- **Task to complete**
The data needs to be returned in full, exactly as it reads.

(Saved data entries)
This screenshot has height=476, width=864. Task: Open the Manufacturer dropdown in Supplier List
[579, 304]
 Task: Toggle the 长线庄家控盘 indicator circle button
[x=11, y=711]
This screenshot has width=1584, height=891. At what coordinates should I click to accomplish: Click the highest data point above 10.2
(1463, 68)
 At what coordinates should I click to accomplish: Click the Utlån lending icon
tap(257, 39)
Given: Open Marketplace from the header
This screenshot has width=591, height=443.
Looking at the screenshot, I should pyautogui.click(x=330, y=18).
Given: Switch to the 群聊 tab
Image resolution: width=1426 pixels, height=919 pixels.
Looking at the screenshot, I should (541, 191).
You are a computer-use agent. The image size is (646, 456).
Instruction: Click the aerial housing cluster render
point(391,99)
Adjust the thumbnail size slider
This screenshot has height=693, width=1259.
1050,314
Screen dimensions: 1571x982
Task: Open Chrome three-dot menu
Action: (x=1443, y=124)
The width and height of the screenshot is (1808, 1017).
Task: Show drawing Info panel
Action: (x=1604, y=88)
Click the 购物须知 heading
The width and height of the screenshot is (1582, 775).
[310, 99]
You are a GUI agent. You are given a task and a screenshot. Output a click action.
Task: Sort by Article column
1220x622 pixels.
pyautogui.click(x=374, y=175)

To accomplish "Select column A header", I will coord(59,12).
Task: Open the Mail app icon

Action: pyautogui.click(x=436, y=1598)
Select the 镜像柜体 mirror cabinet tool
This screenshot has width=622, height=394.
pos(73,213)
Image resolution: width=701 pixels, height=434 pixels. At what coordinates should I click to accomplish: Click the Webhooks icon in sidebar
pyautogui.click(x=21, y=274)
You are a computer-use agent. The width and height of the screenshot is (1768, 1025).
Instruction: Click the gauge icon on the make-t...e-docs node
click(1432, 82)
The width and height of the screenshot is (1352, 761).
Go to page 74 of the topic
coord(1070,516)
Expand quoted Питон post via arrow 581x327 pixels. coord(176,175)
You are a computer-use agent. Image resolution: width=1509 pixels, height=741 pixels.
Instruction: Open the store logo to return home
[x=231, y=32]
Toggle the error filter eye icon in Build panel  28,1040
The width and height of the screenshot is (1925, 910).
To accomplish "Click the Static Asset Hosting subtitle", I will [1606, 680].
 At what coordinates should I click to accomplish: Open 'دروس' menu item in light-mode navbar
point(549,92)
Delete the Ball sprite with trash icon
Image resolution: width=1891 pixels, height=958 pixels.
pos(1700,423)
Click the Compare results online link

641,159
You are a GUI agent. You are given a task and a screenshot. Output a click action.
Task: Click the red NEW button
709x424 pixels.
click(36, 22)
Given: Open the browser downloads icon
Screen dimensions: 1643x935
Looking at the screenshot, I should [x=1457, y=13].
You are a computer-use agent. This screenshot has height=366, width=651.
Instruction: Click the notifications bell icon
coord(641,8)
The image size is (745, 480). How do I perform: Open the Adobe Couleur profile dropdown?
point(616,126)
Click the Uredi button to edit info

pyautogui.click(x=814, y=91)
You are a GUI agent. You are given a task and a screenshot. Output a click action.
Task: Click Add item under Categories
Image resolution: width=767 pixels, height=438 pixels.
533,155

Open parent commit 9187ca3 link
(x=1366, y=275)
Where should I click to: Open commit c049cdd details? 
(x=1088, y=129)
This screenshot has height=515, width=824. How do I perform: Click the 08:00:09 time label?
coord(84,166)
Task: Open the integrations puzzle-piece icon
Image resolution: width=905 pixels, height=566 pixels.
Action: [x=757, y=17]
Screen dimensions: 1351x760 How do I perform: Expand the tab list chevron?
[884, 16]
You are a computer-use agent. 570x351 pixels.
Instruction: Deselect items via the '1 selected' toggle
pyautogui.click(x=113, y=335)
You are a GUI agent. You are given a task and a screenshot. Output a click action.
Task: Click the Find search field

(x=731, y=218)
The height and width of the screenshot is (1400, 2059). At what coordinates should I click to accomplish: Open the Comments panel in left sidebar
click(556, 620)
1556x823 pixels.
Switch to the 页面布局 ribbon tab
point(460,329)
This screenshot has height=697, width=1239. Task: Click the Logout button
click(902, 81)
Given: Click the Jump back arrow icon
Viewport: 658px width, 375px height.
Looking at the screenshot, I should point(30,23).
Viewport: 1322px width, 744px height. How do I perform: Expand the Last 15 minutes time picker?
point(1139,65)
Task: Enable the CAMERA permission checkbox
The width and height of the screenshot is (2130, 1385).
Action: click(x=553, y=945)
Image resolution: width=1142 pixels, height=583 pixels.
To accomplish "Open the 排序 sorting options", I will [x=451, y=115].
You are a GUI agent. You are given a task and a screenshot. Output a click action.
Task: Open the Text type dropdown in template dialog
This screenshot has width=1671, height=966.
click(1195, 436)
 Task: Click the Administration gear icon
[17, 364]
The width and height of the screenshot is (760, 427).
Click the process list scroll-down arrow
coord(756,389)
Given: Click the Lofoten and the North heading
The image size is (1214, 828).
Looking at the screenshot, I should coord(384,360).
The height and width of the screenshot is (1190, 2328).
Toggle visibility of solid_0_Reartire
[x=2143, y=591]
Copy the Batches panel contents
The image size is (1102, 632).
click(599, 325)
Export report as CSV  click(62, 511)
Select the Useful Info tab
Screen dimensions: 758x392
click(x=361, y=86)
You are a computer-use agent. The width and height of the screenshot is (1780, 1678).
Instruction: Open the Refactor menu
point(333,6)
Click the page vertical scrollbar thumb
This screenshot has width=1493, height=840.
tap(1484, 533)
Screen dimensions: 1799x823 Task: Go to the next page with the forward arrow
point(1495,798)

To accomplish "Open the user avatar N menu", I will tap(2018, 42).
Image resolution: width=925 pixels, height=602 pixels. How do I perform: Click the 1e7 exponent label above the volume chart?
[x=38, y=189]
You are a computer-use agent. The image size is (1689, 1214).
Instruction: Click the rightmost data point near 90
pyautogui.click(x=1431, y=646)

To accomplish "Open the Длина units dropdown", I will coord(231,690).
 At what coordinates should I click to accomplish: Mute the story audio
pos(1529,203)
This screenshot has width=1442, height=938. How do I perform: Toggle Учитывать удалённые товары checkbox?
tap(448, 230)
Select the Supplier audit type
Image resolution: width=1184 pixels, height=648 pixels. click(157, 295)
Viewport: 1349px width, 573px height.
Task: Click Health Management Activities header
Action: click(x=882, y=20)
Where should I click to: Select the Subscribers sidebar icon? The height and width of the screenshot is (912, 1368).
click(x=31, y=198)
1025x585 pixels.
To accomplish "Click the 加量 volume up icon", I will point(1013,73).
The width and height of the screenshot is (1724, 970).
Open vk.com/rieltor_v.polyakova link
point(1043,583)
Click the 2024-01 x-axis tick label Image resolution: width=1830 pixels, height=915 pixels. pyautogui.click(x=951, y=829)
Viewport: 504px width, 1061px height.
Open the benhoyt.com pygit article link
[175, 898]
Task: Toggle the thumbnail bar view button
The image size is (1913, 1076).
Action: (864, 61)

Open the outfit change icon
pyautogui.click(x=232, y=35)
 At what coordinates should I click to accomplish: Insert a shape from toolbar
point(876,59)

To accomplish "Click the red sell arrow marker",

- **Result below**
This screenshot has height=476, width=864. Task: Open the Manufacturer dropdown in Supplier List
[579, 304]
 Task: Toggle the 长线庄家控盘 indicator circle button
[x=11, y=711]
This screenshot has width=1584, height=891. At what coordinates should I click to accomplish: Click the highest data point above 10.2
(1463, 68)
 At what coordinates should I click to accomplish: Click the Utlån lending icon
tap(257, 39)
Given: Open Marketplace from the header
This screenshot has width=591, height=443.
Looking at the screenshot, I should pyautogui.click(x=330, y=18).
Given: Switch to the 群聊 tab
Image resolution: width=1426 pixels, height=919 pixels.
Looking at the screenshot, I should (541, 191).
You are a computer-use agent. The image size is (646, 456).
Instruction: Click the aerial housing cluster render
point(391,99)
Adjust the thumbnail size slider
This screenshot has height=693, width=1259.
1050,314
Screen dimensions: 1571x982
Task: Open Chrome three-dot menu
Action: (x=1443, y=124)
The width and height of the screenshot is (1808, 1017).
Task: Show drawing Info panel
Action: (x=1604, y=88)
Click the 购物须知 heading
The width and height of the screenshot is (1582, 775).
[310, 99]
You are a GUI agent. You are given a task and a screenshot. Output a click action.
Task: Sort by Article column
1220x622 pixels.
pyautogui.click(x=374, y=175)

To accomplish "Select column A header", I will coord(59,12).
Task: Open the Mail app icon

Action: pyautogui.click(x=436, y=1598)
Select the 镜像柜体 mirror cabinet tool
This screenshot has width=622, height=394.
pos(73,213)
Image resolution: width=701 pixels, height=434 pixels. At what coordinates should I click to accomplish: Click the Webhooks icon in sidebar
pyautogui.click(x=21, y=274)
You are a computer-use agent. The width and height of the screenshot is (1768, 1025).
Instruction: Click the gauge icon on the make-t...e-docs node
click(1432, 82)
The width and height of the screenshot is (1352, 761).
Go to page 74 of the topic
coord(1070,516)
Expand quoted Питон post via arrow 581x327 pixels. coord(176,175)
You are a computer-use agent. Image resolution: width=1509 pixels, height=741 pixels.
Instruction: Open the store logo to return home
[x=231, y=32]
Toggle the error filter eye icon in Build panel  28,1040
The width and height of the screenshot is (1925, 910).
To accomplish "Click the Static Asset Hosting subtitle", I will [1606, 680].
 At what coordinates should I click to accomplish: Open 'دروس' menu item in light-mode navbar
point(549,92)
Delete the Ball sprite with trash icon
Image resolution: width=1891 pixels, height=958 pixels.
pos(1700,423)
Click the Compare results online link

641,159
You are a GUI agent. You are given a task and a screenshot. Output a click action.
Task: Click the red NEW button
709x424 pixels.
click(36, 22)
Given: Open the browser downloads icon
Screen dimensions: 1643x935
Looking at the screenshot, I should [x=1457, y=13].
You are a computer-use agent. This screenshot has height=366, width=651.
Instruction: Click the notifications bell icon
coord(641,8)
The image size is (745, 480). How do I perform: Open the Adobe Couleur profile dropdown?
point(616,126)
Click the Uredi button to edit info

pyautogui.click(x=814, y=91)
You are a GUI agent. You are given a task and a screenshot. Output a click action.
Task: Click Add item under Categories
Image resolution: width=767 pixels, height=438 pixels.
533,155

Open parent commit 9187ca3 link
(x=1366, y=275)
Where should I click to: Open commit c049cdd details? 
(x=1088, y=129)
This screenshot has height=515, width=824. How do I perform: Click the 08:00:09 time label?
coord(84,166)
Task: Open the integrations puzzle-piece icon
Image resolution: width=905 pixels, height=566 pixels.
Action: [x=757, y=17]
Screen dimensions: 1351x760 How do I perform: Expand the tab list chevron?
[884, 16]
You are a computer-use agent. 570x351 pixels.
Instruction: Deselect items via the '1 selected' toggle
pyautogui.click(x=113, y=335)
You are a GUI agent. You are given a task and a screenshot. Output a click action.
Task: Click the Find search field

(x=731, y=218)
The height and width of the screenshot is (1400, 2059). At what coordinates should I click to accomplish: Open the Comments panel in left sidebar
click(556, 620)
1556x823 pixels.
Switch to the 页面布局 ribbon tab
point(460,329)
This screenshot has height=697, width=1239. Task: Click the Logout button
click(902, 81)
Given: Click the Jump back arrow icon
Viewport: 658px width, 375px height.
Looking at the screenshot, I should point(30,23).
Viewport: 1322px width, 744px height. How do I perform: Expand the Last 15 minutes time picker?
point(1139,65)
Task: Enable the CAMERA permission checkbox
The width and height of the screenshot is (2130, 1385).
Action: click(x=553, y=945)
Image resolution: width=1142 pixels, height=583 pixels.
To accomplish "Open the 排序 sorting options", I will [x=451, y=115].
You are a GUI agent. You are given a task and a screenshot. Output a click action.
Task: Open the Text type dropdown in template dialog
This screenshot has width=1671, height=966.
click(1195, 436)
 Task: Click the Administration gear icon
[17, 364]
The width and height of the screenshot is (760, 427).
Click the process list scroll-down arrow
coord(756,389)
Given: Click the Lofoten and the North heading
The image size is (1214, 828).
Looking at the screenshot, I should coord(384,360).
The height and width of the screenshot is (1190, 2328).
Toggle visibility of solid_0_Reartire
[x=2143, y=591]
Copy the Batches panel contents
The image size is (1102, 632).
click(599, 325)
Export report as CSV  click(62, 511)
Select the Useful Info tab
Screen dimensions: 758x392
click(x=361, y=86)
You are a computer-use agent. The width and height of the screenshot is (1780, 1678).
Instruction: Open the Refactor menu
point(333,6)
Click the page vertical scrollbar thumb
This screenshot has width=1493, height=840.
tap(1484, 533)
Screen dimensions: 1799x823 Task: Go to the next page with the forward arrow
point(1495,798)

To accomplish "Open the user avatar N menu", I will tap(2018, 42).
Image resolution: width=925 pixels, height=602 pixels. How do I perform: Click the 1e7 exponent label above the volume chart?
[x=38, y=189]
You are a computer-use agent. The image size is (1689, 1214).
Instruction: Click the rightmost data point near 90
pyautogui.click(x=1431, y=646)

To accomplish "Open the Длина units dropdown", I will coord(231,690).
 At what coordinates should I click to accomplish: Mute the story audio
pos(1529,203)
This screenshot has width=1442, height=938. How do I perform: Toggle Учитывать удалённые товары checkbox?
tap(448, 230)
Select the Supplier audit type
Image resolution: width=1184 pixels, height=648 pixels. click(157, 295)
Viewport: 1349px width, 573px height.
Task: Click Health Management Activities header
Action: click(x=882, y=20)
Where should I click to: Select the Subscribers sidebar icon? The height and width of the screenshot is (912, 1368).
click(x=31, y=198)
1025x585 pixels.
To accomplish "Click the 加量 volume up icon", I will point(1013,73).
The width and height of the screenshot is (1724, 970).
Open vk.com/rieltor_v.polyakova link
point(1043,583)
Click the 2024-01 x-axis tick label Image resolution: width=1830 pixels, height=915 pixels. pyautogui.click(x=951, y=829)
Viewport: 504px width, 1061px height.
Open the benhoyt.com pygit article link
[175, 898]
Task: Toggle the thumbnail bar view button
The image size is (1913, 1076).
Action: (864, 61)

Open the outfit change icon
pyautogui.click(x=232, y=35)
 At what coordinates should I click to accomplish: Insert a shape from toolbar
point(876,59)

To accomplish "Click the red sell arrow marker",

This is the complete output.